BRIEF: Restate word for word the lines below from the one that has "Click help icon" through the one that has "Select the front panel *(type *) &x label", keeping both and dropping all pictures.

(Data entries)
**********

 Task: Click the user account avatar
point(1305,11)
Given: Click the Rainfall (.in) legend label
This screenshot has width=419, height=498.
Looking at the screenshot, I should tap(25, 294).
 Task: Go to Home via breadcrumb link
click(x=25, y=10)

**********

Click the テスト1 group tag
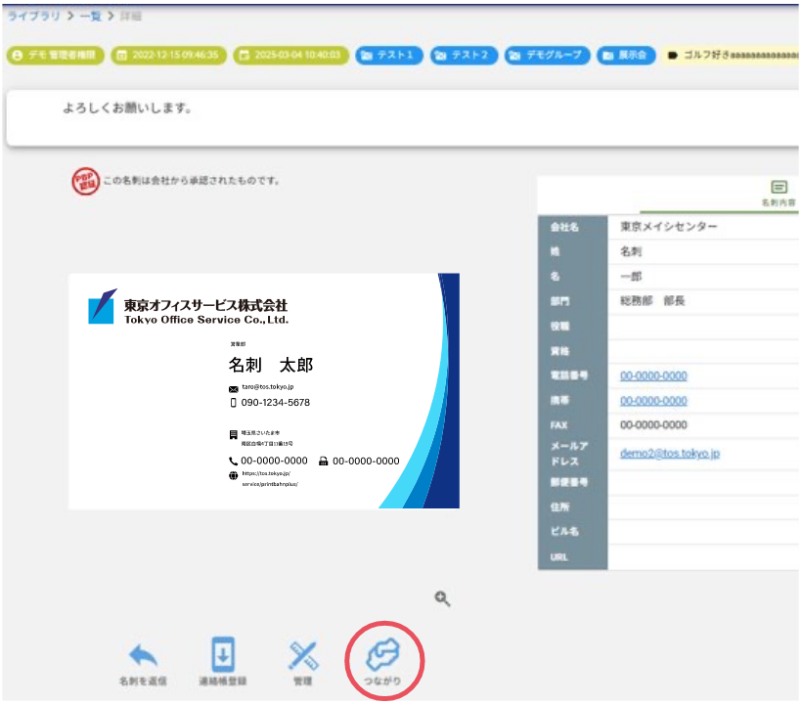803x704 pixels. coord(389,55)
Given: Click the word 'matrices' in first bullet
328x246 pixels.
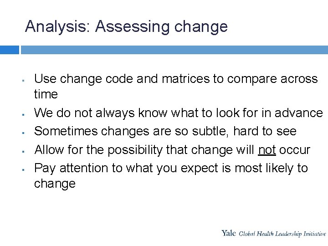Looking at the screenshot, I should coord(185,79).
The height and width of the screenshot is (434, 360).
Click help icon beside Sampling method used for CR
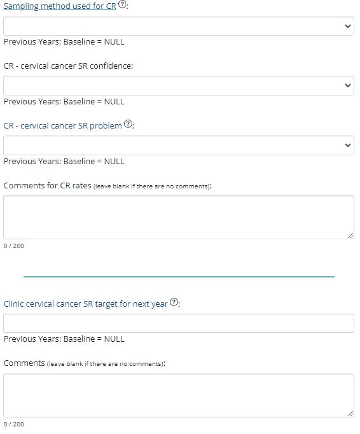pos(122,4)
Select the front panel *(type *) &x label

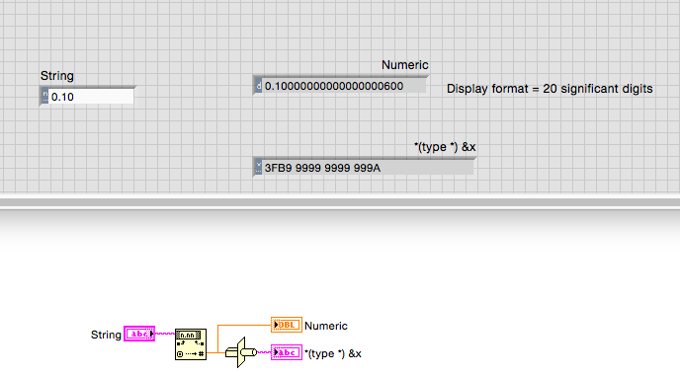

**********

EXERCISE ANSWER:
Click help icon beside Sampling method used for CR
pos(122,4)
Select the front panel *(type *) &x label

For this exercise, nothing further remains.